The scientific and medical arguments for the continued use of opioids are sparse in the absence of any significant number of high quality studies published that demonstrate 1. opioids are safer than other alternatives for chronic non-malignant pain and 2. opioids are effective in the treatment of chronic non-malignant pain. Family physicians in particular, continue to stupidly start patients on long term opioids because they confuse nociceptive acute pain with the neurological disease of chronic pain, they are ill equipped with alternatives, and they cave to patients demands/whines about how much it hurts. There is little thought given to long term consequences of permanent neurological changes induced by opioids given long term, the sequelae of increased falls/fractures/depression/sedation/DUI/death/iatrogenic opioid dependency not to mention legal risks, both civil and criminal. Pain physicians indeed are left to mop up after abandonment of fundamental principles of medicine by PCPs.

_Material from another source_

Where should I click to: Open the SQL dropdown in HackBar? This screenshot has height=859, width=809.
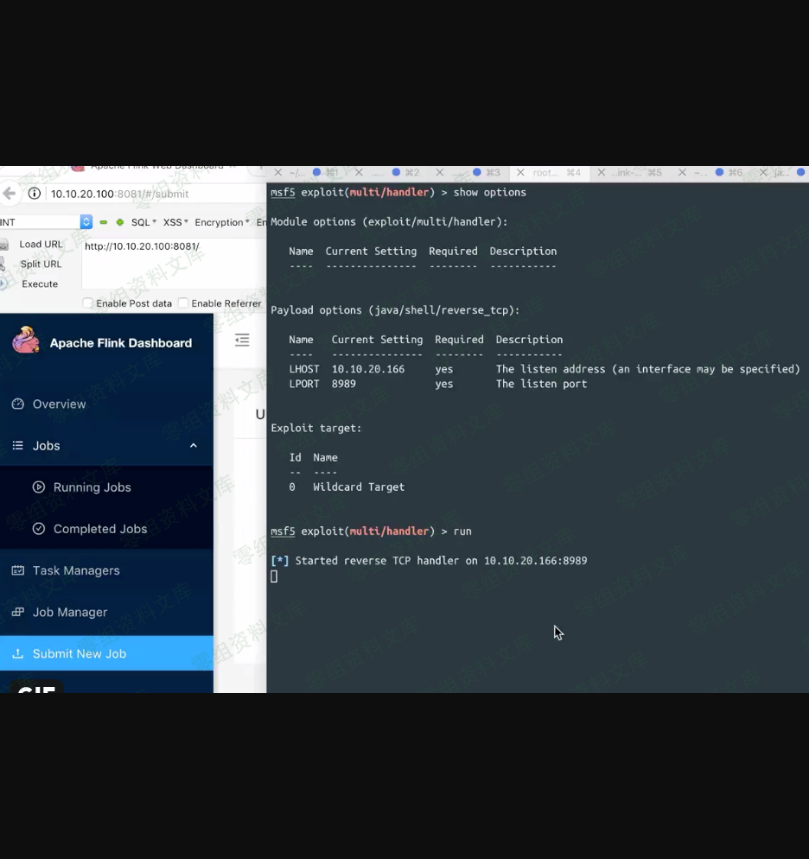[143, 222]
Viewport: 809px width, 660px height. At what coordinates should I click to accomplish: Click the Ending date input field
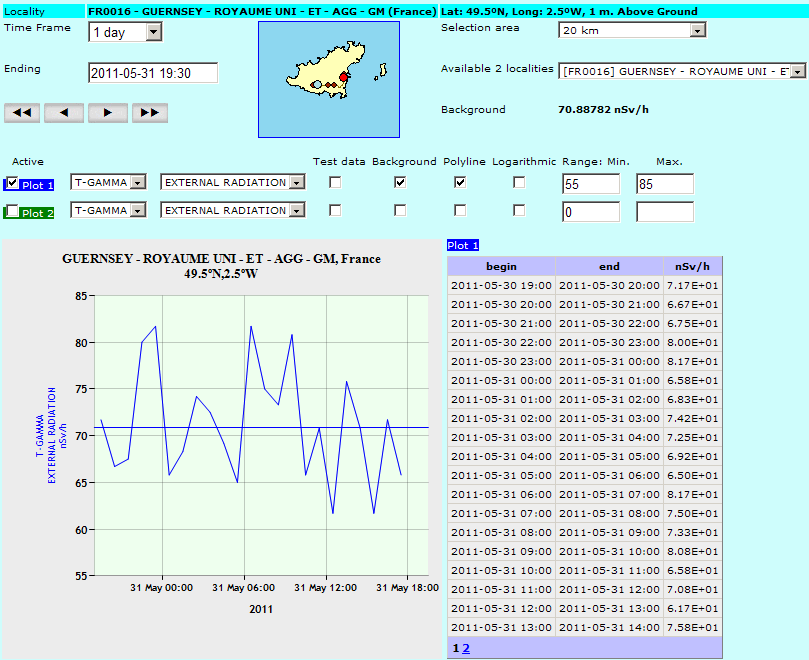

As much as I have misgivings about PROP, they have worked to move the pendulum of dosing appropriateness. There is little argument that very high dose (MED>200mg/day) are inappropriate for nearly 100% of chronic non-malignant pain patients. There are only a few patients for which high dose (MED>100mg/day) are ever appropriate in the same patient population. These high doses used to be seen in a significant percentage of the chronic pain population. Now the arguments are more focused towards the appropriateness/inappropriateness of moderate dosage opioids or low dose opioids long term for chronic non-malignant pain. We have few long term studies to support even these doses.
Doctors that continue prescribing very high or high dose opioids are standing on very shaky medical, scientific and legal grounds. Given the high percentage of pain physicians that have received threats of violence, licensure issues, civil litigation risks, and DEA scrutiny some practices are converting to non-opioid. Non-opioid practices have to find other ways to survive other than being the dumping ground for PCPs that are nervous or have been arrested for prescribing opioids inappropriately.
Currently the lens of the public and news organizations is focused on the mercenary practices of pharmaceutical manufacturers of opioids, but should that lens becomes focused on the prescribing physicians who lack the science behind justifying prescribing opioids for chronic non-malignant pain, we will see civil litigation/malpractice suits skyrocket. Physicians will be held as pariahs for ignoring 150 years of medical literature that warned of the consequences of freely prescribing opioids. Then it will be a race to the bottom, when zero opioid prescribing will not protect physicians from their past prescribing practices.